I would also point out that the text of the draft agreement, by imposing obligations on the US authorities to consult with and/or to seek the agreement of the Irish authorities in relation to a number of significant operational aspects of preinspection, provides an important element of control by the Irish authorities. For example, Article VI (2) provides that the preinspection facilities to be provided must be the subject of agreement between the competent authorities of both countries; Article VI (3) requires the agreement of the competent Irish authority to any communications and inspection aids and equipment required by the INS for preinspection purposes and Article VII (1) provides for Irish control over the number of INS officials to be assigned to preinspection duties; Article VII (3) imposes an obligation on the US authorities to consult with the competent Irish authority on matters relating to the implementation of the agreement; while Article VII (5) provides that the INS shall immediately inform the Irish Immigration Service of any refusal of passage onwards to the US and supply the latter with all data relevant to that decision.
Moreover, the US authorities have accepted, and it is written into the draft agreement and into section 5 of the Bill, that any search of passengers by INS officials would have to be on a voluntary basis. We regarded this as a very important point of principle.
Section 7 of the Bill is concerned with aliens control. At present, for the purposes of aliens control, persons who are in transit at Shannon Airport are not regarded as having arrived in the State. This principle is reflected in section 7, which provides that persons flying into Shannon, who are cleared for passage onwards to the US by the INS and who then continue their journey to the US will not be regarded as having arrived in the State. Where, however, a person is refused passage onwards by the INS, it is necessary that that person should be deemed to have arrived in the State and be required to present himself or herself to an Irish immigration officer for permission to land. This will be necessary because there may not be an early return flight to the person's point of embarkation or place of origin. Persons refused passage onwards will be given or refused permission to land in the State having regard to their individual cases and to the Aliens Act and orders made under that Act.

Given data –
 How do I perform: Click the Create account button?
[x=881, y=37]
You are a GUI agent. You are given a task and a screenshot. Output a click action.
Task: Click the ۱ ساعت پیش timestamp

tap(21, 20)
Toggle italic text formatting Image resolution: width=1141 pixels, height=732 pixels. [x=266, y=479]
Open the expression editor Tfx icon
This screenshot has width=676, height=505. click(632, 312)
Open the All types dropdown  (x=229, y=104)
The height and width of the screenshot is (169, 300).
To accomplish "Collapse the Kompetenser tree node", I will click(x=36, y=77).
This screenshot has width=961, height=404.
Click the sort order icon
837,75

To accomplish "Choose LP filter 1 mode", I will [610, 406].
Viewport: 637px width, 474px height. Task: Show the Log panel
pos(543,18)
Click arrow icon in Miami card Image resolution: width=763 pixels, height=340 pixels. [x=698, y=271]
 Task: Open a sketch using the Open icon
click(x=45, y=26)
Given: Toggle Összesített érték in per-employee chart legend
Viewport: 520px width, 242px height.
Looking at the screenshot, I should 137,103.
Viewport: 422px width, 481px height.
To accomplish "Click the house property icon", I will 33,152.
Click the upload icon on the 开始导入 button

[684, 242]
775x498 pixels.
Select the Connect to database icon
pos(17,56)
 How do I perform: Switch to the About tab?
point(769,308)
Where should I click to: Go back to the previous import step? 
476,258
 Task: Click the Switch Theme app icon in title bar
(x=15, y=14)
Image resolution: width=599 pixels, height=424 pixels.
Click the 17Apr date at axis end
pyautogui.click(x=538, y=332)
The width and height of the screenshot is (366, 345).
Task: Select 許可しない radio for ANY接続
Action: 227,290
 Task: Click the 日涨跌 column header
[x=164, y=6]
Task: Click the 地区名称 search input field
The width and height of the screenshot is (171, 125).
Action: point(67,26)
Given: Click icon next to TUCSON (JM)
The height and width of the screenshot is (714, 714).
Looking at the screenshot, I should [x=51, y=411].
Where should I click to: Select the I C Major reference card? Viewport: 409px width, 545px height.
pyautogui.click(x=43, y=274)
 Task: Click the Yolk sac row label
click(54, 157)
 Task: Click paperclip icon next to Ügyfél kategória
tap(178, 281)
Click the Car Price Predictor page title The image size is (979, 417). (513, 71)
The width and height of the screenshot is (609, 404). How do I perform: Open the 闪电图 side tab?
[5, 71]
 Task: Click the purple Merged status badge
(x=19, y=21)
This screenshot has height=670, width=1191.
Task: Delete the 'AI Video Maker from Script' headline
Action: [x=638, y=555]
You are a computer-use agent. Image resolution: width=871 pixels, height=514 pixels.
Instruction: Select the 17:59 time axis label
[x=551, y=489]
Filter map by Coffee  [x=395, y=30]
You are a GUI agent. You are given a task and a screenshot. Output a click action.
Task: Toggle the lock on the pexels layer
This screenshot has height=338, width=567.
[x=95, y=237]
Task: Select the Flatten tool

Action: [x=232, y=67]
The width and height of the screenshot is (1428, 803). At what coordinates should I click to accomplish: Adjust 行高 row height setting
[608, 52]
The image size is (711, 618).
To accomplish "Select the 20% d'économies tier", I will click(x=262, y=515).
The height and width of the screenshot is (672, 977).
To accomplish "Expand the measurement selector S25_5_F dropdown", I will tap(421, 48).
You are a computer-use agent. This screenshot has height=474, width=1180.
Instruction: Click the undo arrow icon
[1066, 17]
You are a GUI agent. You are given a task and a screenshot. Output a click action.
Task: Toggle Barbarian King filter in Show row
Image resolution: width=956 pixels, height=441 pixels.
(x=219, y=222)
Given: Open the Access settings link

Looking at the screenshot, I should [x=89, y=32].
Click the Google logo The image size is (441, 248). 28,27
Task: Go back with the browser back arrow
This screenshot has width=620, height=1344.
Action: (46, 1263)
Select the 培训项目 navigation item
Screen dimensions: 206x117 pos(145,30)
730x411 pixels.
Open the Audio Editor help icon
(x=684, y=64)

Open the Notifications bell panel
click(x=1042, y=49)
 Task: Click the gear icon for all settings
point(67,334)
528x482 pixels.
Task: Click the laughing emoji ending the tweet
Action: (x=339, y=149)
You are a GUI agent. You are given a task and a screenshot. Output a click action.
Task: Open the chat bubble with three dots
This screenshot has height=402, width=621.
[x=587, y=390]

Exercises –
#1 Return the part of the Shannon preinspection passage above that opens with the words containing "Moreover, the US" and closes with "point of principle.", unchanged.
#2 Translate this sentence from the Shannon preinspection passage into Spanish: "We regarded this as a very important point of principle."
#3 Carry on the Shannon preinspection passage from its final sentence.

Set of answers –
#1
Moreover, the US authorities have accepted, and it is written into the draft agreement and into section 5 of the Bill, that any search of passengers by INS officials would have to be on a voluntary basis. We regarded this as a very important point of principle.

#2 Consideramos que esto era una cuestión de principio muy importante.

#3
In the case of persons refused permission to land in the State, it may be necessary in some cases to keep them in detention pending suitable flights out of the State. It is not expected that the number of people refused passage onwards will be large or that their numbers should pose any problems for our immigration officers. Accordingly, no extra staff will be needed to deal with this category of person. As I have indicated already, the INS will be required to provide information to our immigration officers about persons refused passage onwards. Such information would be of use to our immigration officers in the event of such persons seeking permission to land in Ireland. This arrangement will not result in any expense to the Irish taxpayer as the draft agreement provides that the air carrier will be responsible for all expenses and arrangements in connection with return to the point of embarkation or country of origin of persons refused passage onwards by the INS.
I think it is important also that I should draw to the attention of Senators the fact that, under the terms of the draft agreement, law enforcement at the proposed preinspection facility will remain in Irish hands. Under Article VI (4) of the draft agreement, the Irish Government undertake to provide appropriate law enforcement assistance to prevent persons refused passage onwards from boarding a preinspected flight. Such assistance would be confined to cases where there was a threat of a breach of the peace or, for instance, where there was a threat of an assault or where an actual assault had taken place. That type of situation can arise at present at any of our airports.
Therefore, what is envisaged in the draft agreement in relation to law enforcement is not new. Indeed, boarding or attempting to board an aircraft by an unauthorised person is already a prohibited act under Article 4 of the Airport By-Laws 1978.
Section 8 of the Bill provides for increased penalties for offences such as obstructing, impeding or assaulting authorised officers or for refusing or failing to leave a State airport when required to do so by an authorised officer. The existing penalties were laid down by the Air Navigation and Transport Act 1950 and are very much out of date.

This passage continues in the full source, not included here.